塞來昔布對實驗性自身免疫性腦脊髓炎模型小鼠Th1/Th17 細胞分化的抑制作用*

朱 燕，謝曉輝，焦 敏，吳建華，2△

（1. 新疆維吾爾自治區人民醫院，新疆 烏魯木齊 830001；2. 新疆維吾爾自治區臨床藥學研究所，新疆 烏魯木齊 830001）

多發性硬化癥（MS）屬中樞神經系統免疫炎性疾病，臨床表現為強直痙攣、共濟失調、認知功能障礙等。全球范圍內MS 發病率約為十萬分之二，女性發病率明顯高于男性［1］。糖皮質激素為MS 疾病發作急性期的一線藥物，可快速恢復患者的神經功能。β - 干擾素為疾病進展期的一線藥物，旨在抑制T 淋巴細胞活化，減少穿過血腦屏障的炎性細胞因子數量［2］。現階段，主要應用實驗性自身免疫性腦脊髓炎（EAE）動物模型作為載體進行MS 臨床前研究［3］。塞來昔布屬經典高度特異性環氧合酶2（COX-2）抑制劑，抗炎選擇性較高，已獲批用于類風濕關節炎和其他免疫炎性疾病的治療。有研究顯示，塞來昔布具有中樞神經系統保護作用，并能抑制T 淋巴細胞的活化，減少花生四烯酸向前列環素/前列腺素和血栓素轉化，且減少其他炎性細胞因子的分泌［4］。然而，關于塞來昔布治療EAE 的基礎研究至今鮮有報道。為此，本研究中擬采用外源性髓鞘抗原誘導小鼠復制EAE 模型，探討塞來昔布對EAE 的改善效果及對T淋巴細胞活化的影響。現報道如下。

1 材料與方法

1.1 材料

儀器：BX53 型光學顯微鏡（日本Olympus 公司）；IC1000 型細胞計數儀（上海Countstar 公司）；CytoFLEX型流式細胞儀（美國Beckman 公司）；Fc 型酶標儀（美國Thermo 公司）；Mini- protean Tetra 型凝膠電泳裝置（美國Biorad 公司）；5200 型化學發光成像儀（上海天能生物技術有限公司）。

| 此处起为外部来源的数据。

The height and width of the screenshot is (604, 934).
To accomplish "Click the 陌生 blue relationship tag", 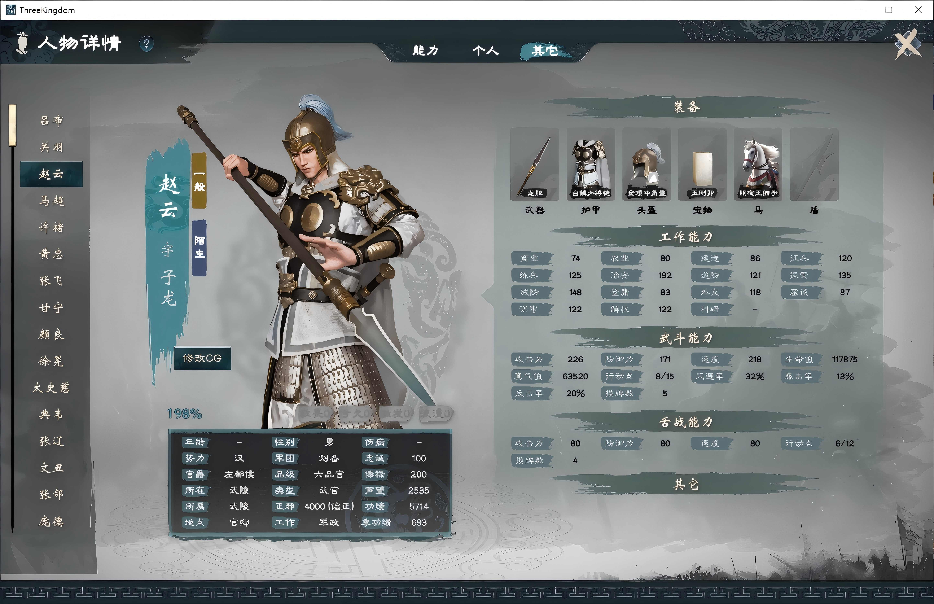I will (x=199, y=248).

試藥：塞來昔布（美國MCE 公司，批號為M538736，含量>99.0%）；鼠源髓磷脂少突膠質細胞糖蛋白35-55（MOG35-55）、完全弗氏佐劑（CFA）、百日咳毒素（PTX），均購自美國Sigma 公司（批號分別為s101834，s111972，s101721）；FITC - anti - mouse CD4抗體、FITC - anti -mouse CD8抗體、PE - Anti - mouse IL - 17 抗體、PEAnti-mouse IFN-γ抗體均購自美國Biolegend公司（批號 分 別 為137057，148732，120983，142711）；Anti -mouse COX - 2 抗體、Anti - mouse p - NF - κB 抗體、Anti - mouse NF - κB 抗體、Anti - mouse NLRP3 抗體、Anti-mouse β-actin 抗體、HRP conjugated IgG（H+L）抗體，均購自北京博奧森生物技術有限公司（批號分別為bs1832，bs1283，bs2192，bs1129，bs1837，bs1655）；羅氏（LFB）染色試劑盒（北京索萊寶科技有限公司，批號為s3292）；白細胞介素1β（IL-1β）、白細胞介素6（IL-6）、腫瘤壞死因子-α（TNF-α）酶聯免疫吸附試驗（ELISA）試劑盒，均購自深圳達科為生物技術股份有限公司（批號分別為1005-1307，1008-1725，1002-1335）；臺盼藍染色液（美國Gibco 生物公司，批號為13704）；RIPA組織裂解液（上海碧云天生物技術有限公司，批號為b190372）；ECL 超敏發光液（上海天能生物技術有限公司公司，批號為1605）。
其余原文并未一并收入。